We have the following result:
Let X be a uniformly convex Banach space, $\{x_n\}_{n\in\mathbb{N}} \subset X, x \in X, \|x_n\| \to \|x\|$, $x_n$ converges weakly to $x$.
Then $x_n$ also converges strongly to $x$.
$\textbf{My question:}$
I have a bounded linear operator $T: X\to Y$, where $X$ and $Y$ are reflexive Banach spaces and $Y$ is a uniformly convex spacce. And we know that in reflexive Banach space, a bounded sequence has a weakly convergent subsequence. So if I take a bounded sequence $\{x_n\}\in X$ then we get $\{Tx_n\}$ as bounded in $Y$ [By linearly and boundedness of $T$]. Now since $\{Tx_n\}$ is bounded in a reflexive Banach space $Y$ then it has a weakly convergent subsequence.
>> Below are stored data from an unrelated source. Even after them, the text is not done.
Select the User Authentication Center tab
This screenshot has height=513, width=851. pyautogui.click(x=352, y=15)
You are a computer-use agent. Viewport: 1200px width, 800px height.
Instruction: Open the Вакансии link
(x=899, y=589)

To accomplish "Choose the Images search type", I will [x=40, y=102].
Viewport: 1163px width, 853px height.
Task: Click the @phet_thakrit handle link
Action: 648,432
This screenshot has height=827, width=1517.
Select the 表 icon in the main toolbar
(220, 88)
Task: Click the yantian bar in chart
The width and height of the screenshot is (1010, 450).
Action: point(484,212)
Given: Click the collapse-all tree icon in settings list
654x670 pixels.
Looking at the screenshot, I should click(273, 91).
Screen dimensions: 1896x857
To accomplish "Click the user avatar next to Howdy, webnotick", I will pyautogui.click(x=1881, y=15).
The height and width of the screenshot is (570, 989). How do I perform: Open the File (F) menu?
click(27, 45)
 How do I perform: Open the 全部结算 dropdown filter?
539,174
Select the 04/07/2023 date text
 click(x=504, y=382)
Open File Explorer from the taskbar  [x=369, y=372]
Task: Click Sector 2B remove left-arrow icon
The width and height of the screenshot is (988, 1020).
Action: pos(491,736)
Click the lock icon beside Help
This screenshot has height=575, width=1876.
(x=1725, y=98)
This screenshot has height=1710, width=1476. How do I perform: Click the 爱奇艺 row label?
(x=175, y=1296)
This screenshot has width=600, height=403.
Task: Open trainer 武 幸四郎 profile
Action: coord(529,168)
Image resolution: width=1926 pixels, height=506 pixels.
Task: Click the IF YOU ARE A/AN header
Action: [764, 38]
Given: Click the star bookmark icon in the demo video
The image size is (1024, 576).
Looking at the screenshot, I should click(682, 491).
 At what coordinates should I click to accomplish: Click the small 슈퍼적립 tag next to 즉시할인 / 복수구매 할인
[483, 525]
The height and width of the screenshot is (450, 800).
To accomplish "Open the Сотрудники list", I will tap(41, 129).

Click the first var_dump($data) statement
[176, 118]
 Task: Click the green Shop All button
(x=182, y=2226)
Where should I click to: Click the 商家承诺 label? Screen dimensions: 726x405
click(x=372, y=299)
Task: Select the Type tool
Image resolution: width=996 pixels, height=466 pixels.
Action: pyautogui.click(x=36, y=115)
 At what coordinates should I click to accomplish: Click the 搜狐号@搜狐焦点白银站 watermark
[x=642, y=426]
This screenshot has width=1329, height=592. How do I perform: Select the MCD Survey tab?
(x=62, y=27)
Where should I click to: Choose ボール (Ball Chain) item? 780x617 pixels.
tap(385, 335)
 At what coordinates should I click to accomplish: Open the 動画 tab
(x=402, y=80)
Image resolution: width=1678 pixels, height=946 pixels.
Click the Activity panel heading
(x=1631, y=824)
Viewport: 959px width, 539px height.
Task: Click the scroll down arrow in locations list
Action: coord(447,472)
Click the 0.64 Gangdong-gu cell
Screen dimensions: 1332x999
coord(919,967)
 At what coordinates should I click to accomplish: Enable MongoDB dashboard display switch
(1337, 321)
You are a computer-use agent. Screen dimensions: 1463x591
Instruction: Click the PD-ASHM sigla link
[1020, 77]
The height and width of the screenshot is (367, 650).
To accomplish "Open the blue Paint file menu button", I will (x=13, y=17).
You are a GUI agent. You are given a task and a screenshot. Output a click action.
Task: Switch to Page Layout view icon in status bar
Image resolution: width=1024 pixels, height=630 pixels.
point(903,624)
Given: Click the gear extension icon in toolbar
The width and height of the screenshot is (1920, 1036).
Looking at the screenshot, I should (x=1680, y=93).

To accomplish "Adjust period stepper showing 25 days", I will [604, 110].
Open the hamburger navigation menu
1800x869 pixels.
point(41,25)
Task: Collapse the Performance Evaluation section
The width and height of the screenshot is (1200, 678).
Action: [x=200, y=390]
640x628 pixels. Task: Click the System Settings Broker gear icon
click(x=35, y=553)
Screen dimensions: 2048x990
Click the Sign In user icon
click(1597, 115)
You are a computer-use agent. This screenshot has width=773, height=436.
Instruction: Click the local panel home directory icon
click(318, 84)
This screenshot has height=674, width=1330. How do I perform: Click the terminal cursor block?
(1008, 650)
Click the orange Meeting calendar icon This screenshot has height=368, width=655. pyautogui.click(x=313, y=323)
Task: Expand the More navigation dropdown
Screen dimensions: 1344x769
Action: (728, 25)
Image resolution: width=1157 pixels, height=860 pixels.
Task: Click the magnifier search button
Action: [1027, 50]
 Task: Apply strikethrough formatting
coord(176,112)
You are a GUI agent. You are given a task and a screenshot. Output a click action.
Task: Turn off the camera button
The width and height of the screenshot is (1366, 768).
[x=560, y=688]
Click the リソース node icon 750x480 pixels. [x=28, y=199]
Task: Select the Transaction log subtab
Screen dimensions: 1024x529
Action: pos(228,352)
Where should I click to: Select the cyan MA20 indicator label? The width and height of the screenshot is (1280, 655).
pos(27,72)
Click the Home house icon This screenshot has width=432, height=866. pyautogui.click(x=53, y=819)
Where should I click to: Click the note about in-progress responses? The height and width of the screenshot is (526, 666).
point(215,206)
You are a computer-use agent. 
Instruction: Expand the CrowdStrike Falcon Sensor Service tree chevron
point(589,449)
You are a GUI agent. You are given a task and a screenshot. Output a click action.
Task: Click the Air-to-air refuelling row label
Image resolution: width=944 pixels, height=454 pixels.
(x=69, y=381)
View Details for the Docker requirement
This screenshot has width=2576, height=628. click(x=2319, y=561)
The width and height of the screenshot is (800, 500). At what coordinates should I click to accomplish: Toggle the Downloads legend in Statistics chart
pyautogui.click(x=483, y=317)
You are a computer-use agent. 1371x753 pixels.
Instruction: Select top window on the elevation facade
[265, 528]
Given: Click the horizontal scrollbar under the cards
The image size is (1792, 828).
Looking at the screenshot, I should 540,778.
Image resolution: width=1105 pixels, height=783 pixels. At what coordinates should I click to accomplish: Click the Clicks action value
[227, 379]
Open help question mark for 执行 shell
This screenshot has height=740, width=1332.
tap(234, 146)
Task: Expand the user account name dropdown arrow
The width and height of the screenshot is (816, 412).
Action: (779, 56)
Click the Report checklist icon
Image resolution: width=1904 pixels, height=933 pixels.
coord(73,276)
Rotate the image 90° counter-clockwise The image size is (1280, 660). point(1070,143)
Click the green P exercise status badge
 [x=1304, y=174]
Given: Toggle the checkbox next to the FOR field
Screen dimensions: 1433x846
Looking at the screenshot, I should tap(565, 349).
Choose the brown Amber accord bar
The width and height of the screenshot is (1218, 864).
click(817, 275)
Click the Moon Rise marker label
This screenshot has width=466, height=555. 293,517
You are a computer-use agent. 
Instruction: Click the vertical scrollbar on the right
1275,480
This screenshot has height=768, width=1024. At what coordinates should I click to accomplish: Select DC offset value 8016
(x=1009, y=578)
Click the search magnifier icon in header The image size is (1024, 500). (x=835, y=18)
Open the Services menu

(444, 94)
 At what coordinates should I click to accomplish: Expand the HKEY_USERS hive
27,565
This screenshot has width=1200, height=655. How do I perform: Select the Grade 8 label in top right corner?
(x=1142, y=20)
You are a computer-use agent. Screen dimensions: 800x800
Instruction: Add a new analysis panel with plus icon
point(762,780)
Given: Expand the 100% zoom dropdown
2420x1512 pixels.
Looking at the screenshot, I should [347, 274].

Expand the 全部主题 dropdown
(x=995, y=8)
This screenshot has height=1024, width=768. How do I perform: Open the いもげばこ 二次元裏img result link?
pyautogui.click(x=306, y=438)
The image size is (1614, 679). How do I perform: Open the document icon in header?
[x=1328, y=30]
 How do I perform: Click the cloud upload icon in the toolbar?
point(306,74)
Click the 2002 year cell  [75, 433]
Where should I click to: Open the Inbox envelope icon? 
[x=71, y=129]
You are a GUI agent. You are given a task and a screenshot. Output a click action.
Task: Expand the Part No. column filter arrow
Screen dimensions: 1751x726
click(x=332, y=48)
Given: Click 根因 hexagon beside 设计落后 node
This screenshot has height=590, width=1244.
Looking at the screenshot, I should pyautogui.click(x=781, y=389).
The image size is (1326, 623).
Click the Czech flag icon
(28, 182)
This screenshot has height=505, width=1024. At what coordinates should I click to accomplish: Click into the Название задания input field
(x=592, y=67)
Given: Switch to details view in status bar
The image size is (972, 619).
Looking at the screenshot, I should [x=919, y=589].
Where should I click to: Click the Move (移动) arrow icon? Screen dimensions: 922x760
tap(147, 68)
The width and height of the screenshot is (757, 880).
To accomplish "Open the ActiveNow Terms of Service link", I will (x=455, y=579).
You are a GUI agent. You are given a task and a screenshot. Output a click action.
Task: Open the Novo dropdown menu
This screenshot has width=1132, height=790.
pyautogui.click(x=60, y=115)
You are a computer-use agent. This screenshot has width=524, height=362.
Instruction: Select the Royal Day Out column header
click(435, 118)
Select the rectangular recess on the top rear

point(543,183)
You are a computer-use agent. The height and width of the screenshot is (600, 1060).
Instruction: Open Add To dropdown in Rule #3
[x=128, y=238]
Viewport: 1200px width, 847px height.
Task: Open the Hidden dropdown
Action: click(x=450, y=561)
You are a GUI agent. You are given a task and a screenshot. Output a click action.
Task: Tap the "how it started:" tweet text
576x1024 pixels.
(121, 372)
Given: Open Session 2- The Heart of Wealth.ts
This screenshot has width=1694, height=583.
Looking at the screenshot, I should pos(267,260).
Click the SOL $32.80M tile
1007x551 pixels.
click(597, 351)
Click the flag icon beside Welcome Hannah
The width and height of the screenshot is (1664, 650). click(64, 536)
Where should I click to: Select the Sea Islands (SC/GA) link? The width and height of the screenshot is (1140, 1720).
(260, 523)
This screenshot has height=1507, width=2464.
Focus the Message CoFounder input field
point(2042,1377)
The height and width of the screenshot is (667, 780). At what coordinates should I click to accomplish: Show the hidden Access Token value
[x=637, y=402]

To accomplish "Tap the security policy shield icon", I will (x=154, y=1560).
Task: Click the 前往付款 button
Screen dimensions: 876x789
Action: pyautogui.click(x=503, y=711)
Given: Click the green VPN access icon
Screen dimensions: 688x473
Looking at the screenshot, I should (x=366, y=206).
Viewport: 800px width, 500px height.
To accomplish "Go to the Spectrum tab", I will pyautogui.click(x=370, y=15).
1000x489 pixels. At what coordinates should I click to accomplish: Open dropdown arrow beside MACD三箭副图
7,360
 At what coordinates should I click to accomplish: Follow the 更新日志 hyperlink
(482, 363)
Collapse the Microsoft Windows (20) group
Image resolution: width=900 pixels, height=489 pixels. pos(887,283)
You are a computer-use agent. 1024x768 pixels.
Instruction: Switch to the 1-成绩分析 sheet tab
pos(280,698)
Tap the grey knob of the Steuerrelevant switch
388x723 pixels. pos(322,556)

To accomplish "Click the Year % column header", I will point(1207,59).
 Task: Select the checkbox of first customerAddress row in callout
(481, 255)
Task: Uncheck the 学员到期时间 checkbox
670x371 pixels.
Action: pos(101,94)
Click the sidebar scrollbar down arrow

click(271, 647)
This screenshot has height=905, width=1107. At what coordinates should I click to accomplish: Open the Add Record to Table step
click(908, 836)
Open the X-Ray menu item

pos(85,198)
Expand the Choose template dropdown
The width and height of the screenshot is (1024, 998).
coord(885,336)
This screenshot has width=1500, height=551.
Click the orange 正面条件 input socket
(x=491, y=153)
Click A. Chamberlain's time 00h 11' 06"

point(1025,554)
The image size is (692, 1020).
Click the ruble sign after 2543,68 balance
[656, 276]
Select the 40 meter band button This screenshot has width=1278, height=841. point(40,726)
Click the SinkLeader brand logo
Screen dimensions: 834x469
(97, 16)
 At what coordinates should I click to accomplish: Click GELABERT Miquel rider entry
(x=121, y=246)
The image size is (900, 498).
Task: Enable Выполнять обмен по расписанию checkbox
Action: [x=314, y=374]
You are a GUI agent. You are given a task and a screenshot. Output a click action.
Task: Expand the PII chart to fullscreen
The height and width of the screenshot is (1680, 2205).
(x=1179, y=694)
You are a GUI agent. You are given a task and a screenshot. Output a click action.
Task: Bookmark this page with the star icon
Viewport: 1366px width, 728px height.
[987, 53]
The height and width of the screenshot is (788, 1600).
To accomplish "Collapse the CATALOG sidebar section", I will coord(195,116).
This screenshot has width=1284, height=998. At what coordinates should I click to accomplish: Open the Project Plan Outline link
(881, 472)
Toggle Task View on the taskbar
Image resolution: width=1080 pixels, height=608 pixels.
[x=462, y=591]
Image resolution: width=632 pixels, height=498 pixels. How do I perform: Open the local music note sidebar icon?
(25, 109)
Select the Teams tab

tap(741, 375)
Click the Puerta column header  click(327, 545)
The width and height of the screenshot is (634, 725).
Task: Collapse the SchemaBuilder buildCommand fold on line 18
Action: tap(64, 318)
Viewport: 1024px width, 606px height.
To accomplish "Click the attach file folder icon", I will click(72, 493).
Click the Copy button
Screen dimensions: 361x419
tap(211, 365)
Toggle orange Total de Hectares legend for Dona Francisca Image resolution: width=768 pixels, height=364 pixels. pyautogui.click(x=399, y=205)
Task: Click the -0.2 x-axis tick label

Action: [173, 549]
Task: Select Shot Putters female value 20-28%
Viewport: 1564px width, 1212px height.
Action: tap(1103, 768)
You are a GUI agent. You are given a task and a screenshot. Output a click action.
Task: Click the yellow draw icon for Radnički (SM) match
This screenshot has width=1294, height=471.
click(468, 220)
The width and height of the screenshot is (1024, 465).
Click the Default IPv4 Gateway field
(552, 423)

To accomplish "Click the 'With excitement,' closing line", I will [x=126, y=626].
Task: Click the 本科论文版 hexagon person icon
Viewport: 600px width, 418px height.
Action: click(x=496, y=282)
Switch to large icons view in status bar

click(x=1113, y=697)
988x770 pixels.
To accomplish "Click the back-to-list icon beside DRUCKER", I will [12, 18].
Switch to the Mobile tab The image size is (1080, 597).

Also we have for any bounded sequence $\{f_n\} \in X$,$\{Tf_n\}$ is uniformly integrable in $L^{\Psi}$. Now if I can show that $\lVert Tf_n \rVert_{Y}\to ||Tf||_{Y}$ for some $Tf\in Y$ then we can say that $\{Tf_n\}$ converges strongly in $Y$. Is there a condition/assumption that I can add to conclude such convergence?